> **Set problem**
Copy out every line of the records below word for word, changing nothing.

> **Material for this task**
****************

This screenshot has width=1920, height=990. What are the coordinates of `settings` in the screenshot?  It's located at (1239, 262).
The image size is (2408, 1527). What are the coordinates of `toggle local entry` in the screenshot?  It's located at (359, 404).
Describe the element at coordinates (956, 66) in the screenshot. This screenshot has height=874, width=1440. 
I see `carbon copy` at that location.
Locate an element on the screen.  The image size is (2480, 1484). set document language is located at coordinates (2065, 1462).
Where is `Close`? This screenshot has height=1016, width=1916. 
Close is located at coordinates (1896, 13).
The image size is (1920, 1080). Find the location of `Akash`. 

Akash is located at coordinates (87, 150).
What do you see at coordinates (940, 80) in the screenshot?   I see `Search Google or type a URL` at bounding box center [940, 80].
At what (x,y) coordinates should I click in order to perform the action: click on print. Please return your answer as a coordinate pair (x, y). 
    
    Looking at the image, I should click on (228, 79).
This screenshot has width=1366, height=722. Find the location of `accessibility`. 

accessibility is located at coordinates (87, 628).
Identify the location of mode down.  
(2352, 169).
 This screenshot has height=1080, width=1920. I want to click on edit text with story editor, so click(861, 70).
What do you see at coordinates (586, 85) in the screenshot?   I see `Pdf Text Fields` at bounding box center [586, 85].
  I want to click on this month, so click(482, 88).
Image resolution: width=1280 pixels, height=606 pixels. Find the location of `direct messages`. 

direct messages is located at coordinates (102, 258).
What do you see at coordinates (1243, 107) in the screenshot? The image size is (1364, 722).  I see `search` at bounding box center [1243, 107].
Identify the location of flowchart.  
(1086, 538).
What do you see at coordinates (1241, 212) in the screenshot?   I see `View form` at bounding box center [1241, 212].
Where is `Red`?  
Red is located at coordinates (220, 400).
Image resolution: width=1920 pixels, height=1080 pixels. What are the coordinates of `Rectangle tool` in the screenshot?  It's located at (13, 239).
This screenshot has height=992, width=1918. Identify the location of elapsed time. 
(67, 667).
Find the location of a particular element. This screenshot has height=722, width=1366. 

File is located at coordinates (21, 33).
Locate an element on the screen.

****************

> **Response**
This screenshot has width=1920, height=990. What are the coordinates of `settings` in the screenshot?  It's located at (1239, 262).
The image size is (2408, 1527). What are the coordinates of `toggle local entry` in the screenshot?  It's located at (359, 404).
Describe the element at coordinates (956, 66) in the screenshot. This screenshot has height=874, width=1440. 
I see `carbon copy` at that location.
Locate an element on the screen.  The image size is (2480, 1484). set document language is located at coordinates (2065, 1462).
Where is `Close`? This screenshot has height=1016, width=1916. 
Close is located at coordinates (1896, 13).
The image size is (1920, 1080). Find the location of `Akash`. 

Akash is located at coordinates (87, 150).
What do you see at coordinates (940, 80) in the screenshot?   I see `Search Google or type a URL` at bounding box center [940, 80].
At what (x,y) coordinates should I click in order to perform the action: click on print. Please return your answer as a coordinate pair (x, y). 
    
    Looking at the image, I should click on (228, 79).
This screenshot has width=1366, height=722. Find the location of `accessibility`. 

accessibility is located at coordinates (87, 628).
Identify the location of mode down.  
(2352, 169).
 This screenshot has height=1080, width=1920. I want to click on edit text with story editor, so click(861, 70).
What do you see at coordinates (586, 85) in the screenshot?   I see `Pdf Text Fields` at bounding box center [586, 85].
  I want to click on this month, so click(482, 88).
Image resolution: width=1280 pixels, height=606 pixels. Find the location of `direct messages`. 

direct messages is located at coordinates (102, 258).
What do you see at coordinates (1243, 107) in the screenshot? The image size is (1364, 722).  I see `search` at bounding box center [1243, 107].
Identify the location of flowchart.  
(1086, 538).
What do you see at coordinates (1241, 212) in the screenshot?   I see `View form` at bounding box center [1241, 212].
Where is `Red`?  
Red is located at coordinates (220, 400).
Image resolution: width=1920 pixels, height=1080 pixels. What are the coordinates of `Rectangle tool` in the screenshot?  It's located at (13, 239).
This screenshot has height=992, width=1918. Identify the location of elapsed time. 
(67, 667).
Find the location of a particular element. This screenshot has height=722, width=1366. 

File is located at coordinates (21, 33).
Locate an element on the screen.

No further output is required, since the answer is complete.